Asyraff explains his plan to "change the world" and tries to persuade Zul to join his side. Despite this, Asyraff ultimately kills Dato Mior instead of sparing him. The police surround the warehouse where Asyraff is holding the hostages. Zul and them, shooting Mia in the leg.

A fierce fight ensues between Zul and Asyraff, during which Asyraff threatens Mia with a gun. Roslan and his squad, along with Asyraff's mother, watch the standoff. Asyraff's mother pleads with him to stop, but Asyraff, determined not to lose, demands a helicopter, counting to three as a final warning. When the helicopter doesn't arrive, Asyraff attempts to execute Mia but is shot dead by the squad members before he can pull the trigger.

Zul is sent to a mental hospital. Roslan visits him and apologizes for doubting him. He then shares a profound thought, saying, "This world will not be destroyed by those who commit evil, but by those who witness evil and choose to do nothing."

==Cast==
- Rosyam Nor as Roslan: The leader of the KL Special Force.
- Fattah Amin as Zul: A rookie member of the KL Special Force.
===Anarchist Gang===
- Syamsul Yusof as Asyraff: The leader of the Anarkis Gang.
- Mustaqim Bahadon as Rizal: Asyraff's brother.
- Josiah Hogan as Burn: A member of the Anarkis Gang.
- Ramona Zamzam as Nadia: A member of the Anarkis Gang.
===Supporting actor===
- Mahmud Ali Bashah as Dato' Meor: The owner of Damofa Bank.
- Shaharuddin Thamby as Superintendent Azmi: A high-ranking police officer.
- Esma Danial as Inspector Zamri: A member of the police force.
- Puteri Balqis as Amira: The daughter of Roslan and Diana.
- Sabrina Ali as Diana: Roslan's wife.
- Tania Hudson as Mia: Dato' Meor's daughter and Zul's fiancée.
- Liza Abdullah as Asyraf and Rizal's Mother: Former mistress of Dato' Meor.
- Roslan Saleh as the Assassin: Hired to kill Dato' Meor.
- Razib Salimin as Azman: An undercover cop (also a stuntman in the film).
- Siraj Al Shagoff as Raj: A supporting character.
- Ruzzlan Abdullah Shah as Kevin: A supporting character.
- Dato’ Wira Mohd Fadino Khairuman as Dino: A supporting character.
- Izzy Reef as Teenage Ashraff: A younger version of Asyraff.
- Jali Masari as Teenage Rizal: A younger version of Rizal.
- Mior Farez as a Security Guard in Disguise: A minor but key character.
- Wan Raja as Dato Meor's Secretary and Henchman: A close associate of Dato' Meor.

==Production==
KL Special Force was announced in May 2016. Directed by Syafiq Yusof, it marks his seventh film, following SAM (2012), Abang Long Fadil (2014), Villa Nabila (2015), Mat Moto (2016), Desolasi (2016), and Abang Long Fadil 2 (2017). The film also represents Skop Productions’ 39th release and serves as Fattah Amin's film debut. Filming took place in July and August 2016 across locations in Kuala Lumpur, Tambun (Perak), and Putrajaya.

==Reception==
KL Special Force was released on 8 March 2018 and became a commercial success. By 4 April 2018, the film had grossed over RM12.1 million.

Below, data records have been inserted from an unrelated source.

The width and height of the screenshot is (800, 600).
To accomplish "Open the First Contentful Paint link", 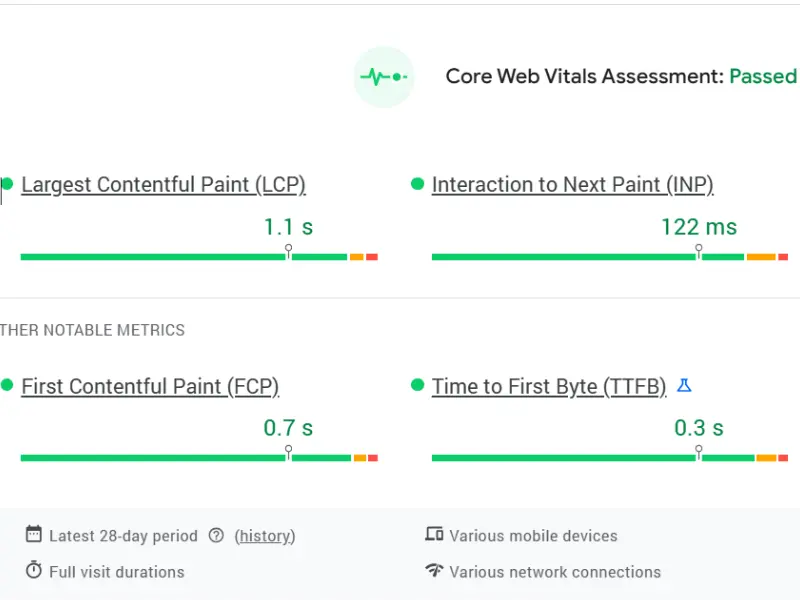I will click(x=149, y=387).
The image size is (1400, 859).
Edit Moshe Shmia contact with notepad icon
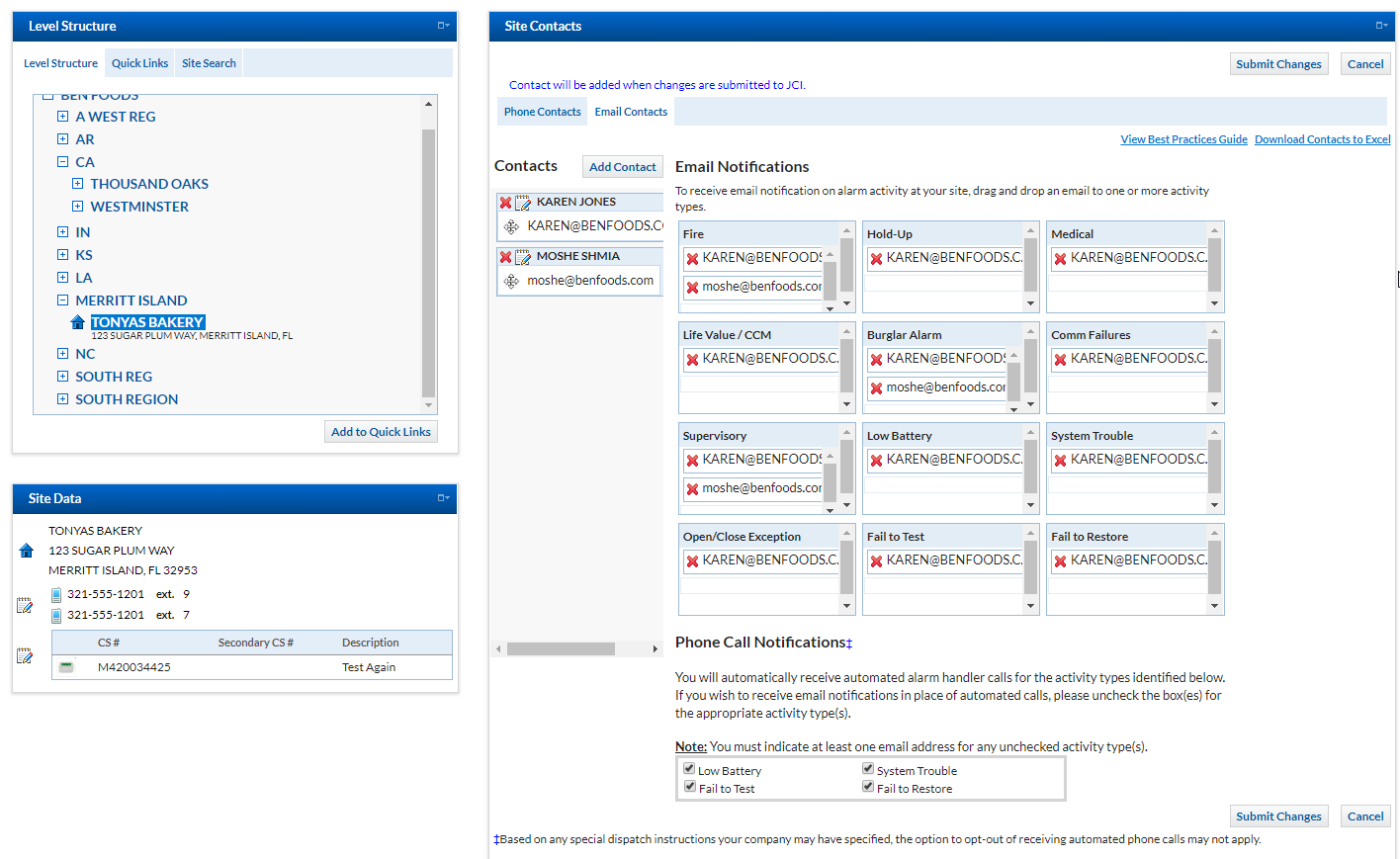point(523,257)
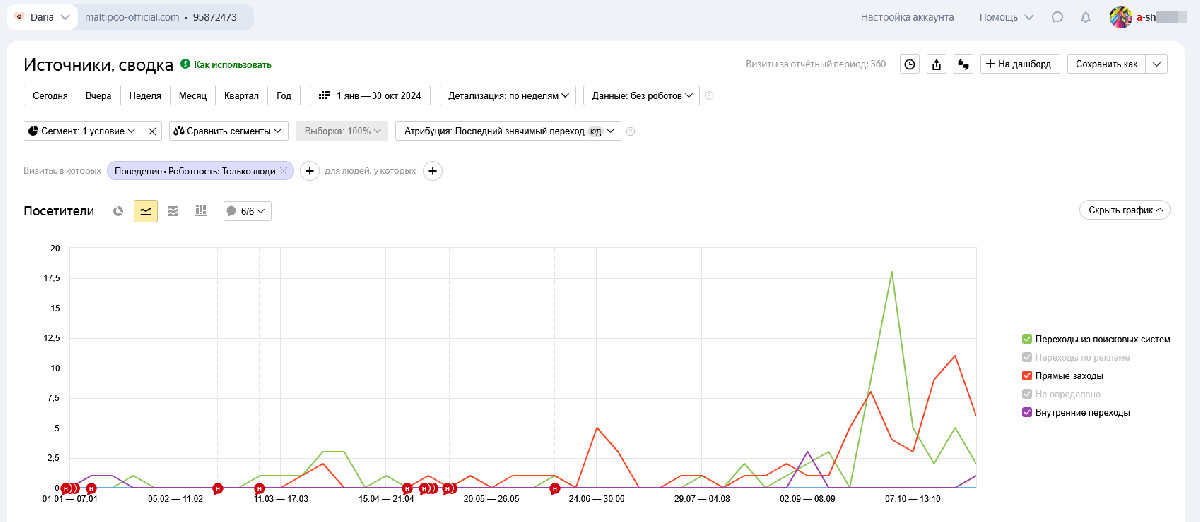Select the 'Квартал' period tab

pos(242,96)
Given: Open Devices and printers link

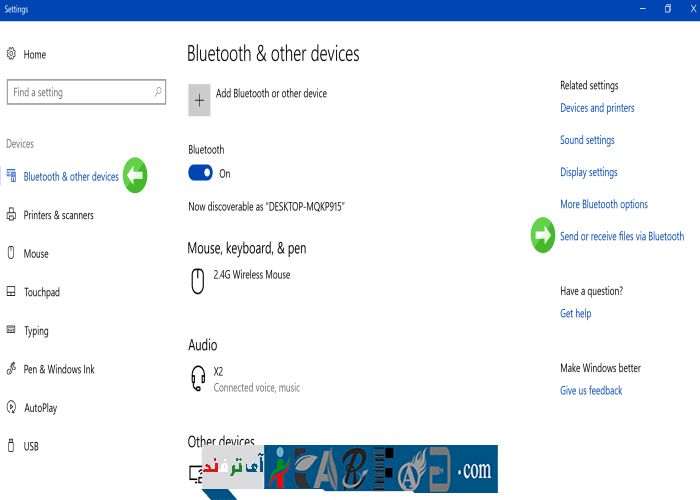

During the release, some people initiated a boycott campaign against the movie after one of the directors of DAMOFA Productions was accused of involvement in a Ponzi scheme.

==Soundtrack==
The theme song of the movie is "Selamat Tinggal Masa" (Goodbye Times), sung by Black Hanifah featuring Syamsul Yusof. It was written and composed by Syamsul and his cousin, Dr. Anwar Fazal.